::: Material for the task
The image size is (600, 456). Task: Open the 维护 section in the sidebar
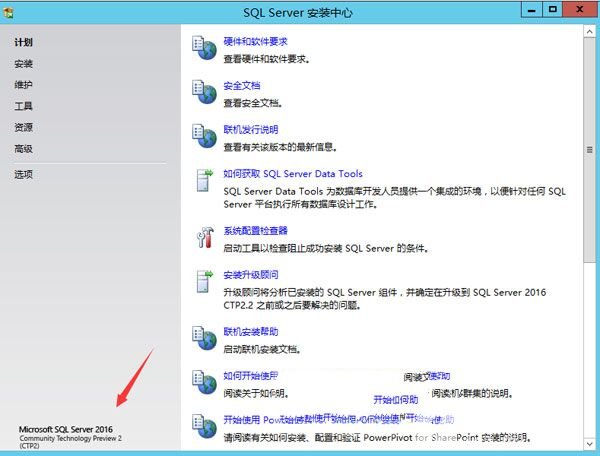click(24, 85)
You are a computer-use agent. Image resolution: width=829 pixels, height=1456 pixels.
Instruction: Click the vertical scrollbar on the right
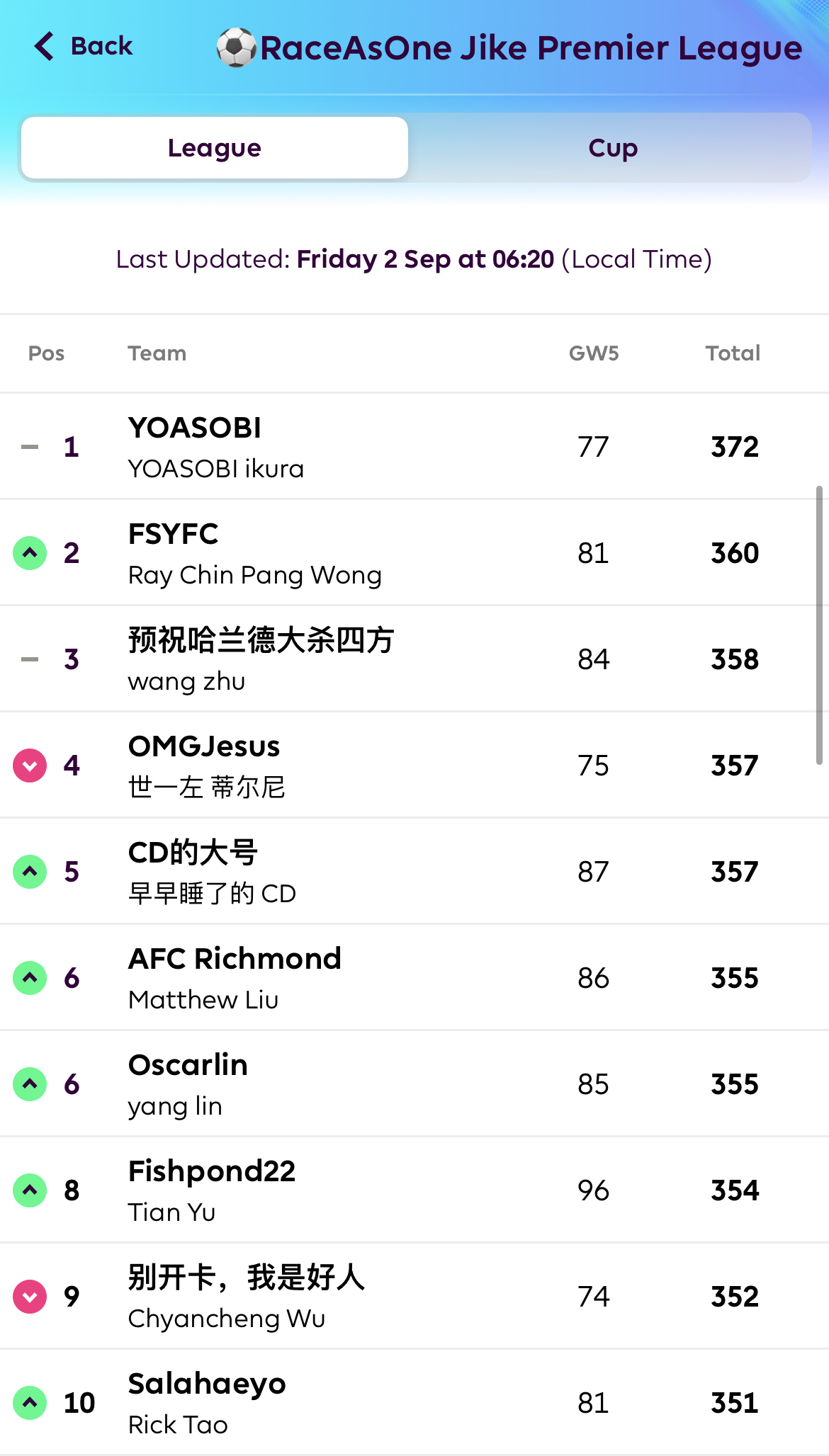tap(819, 625)
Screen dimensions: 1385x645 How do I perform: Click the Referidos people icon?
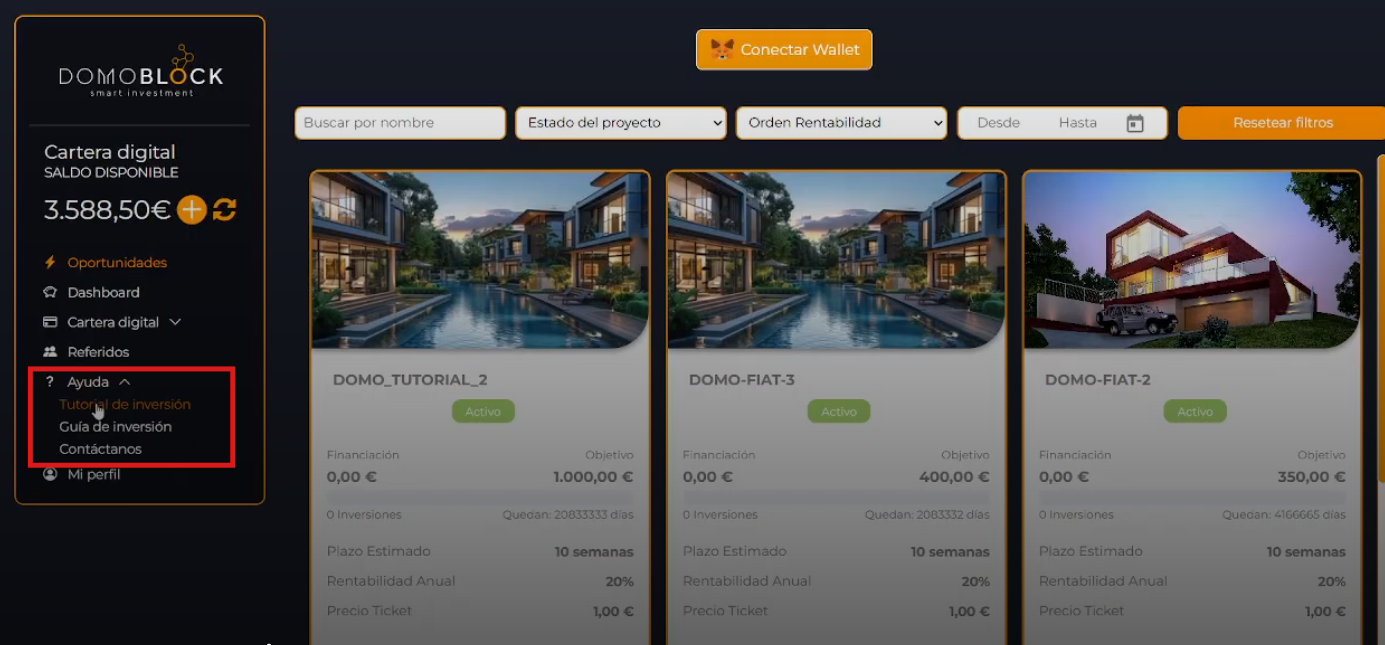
::::::
§ Prompt: Would you please print only the lines running from the one with "You are a computer-use" to the final line of the entries above, exactly as written and without pictures?

§ Exercise result:
You are a computer-use agent. Image resolution: width=829 pixels, height=1456 pixels.
Instruction: Click the vertical scrollbar on the right
tap(819, 625)
Screen dimensions: 1385x645 How do I perform: Click the Referidos people icon?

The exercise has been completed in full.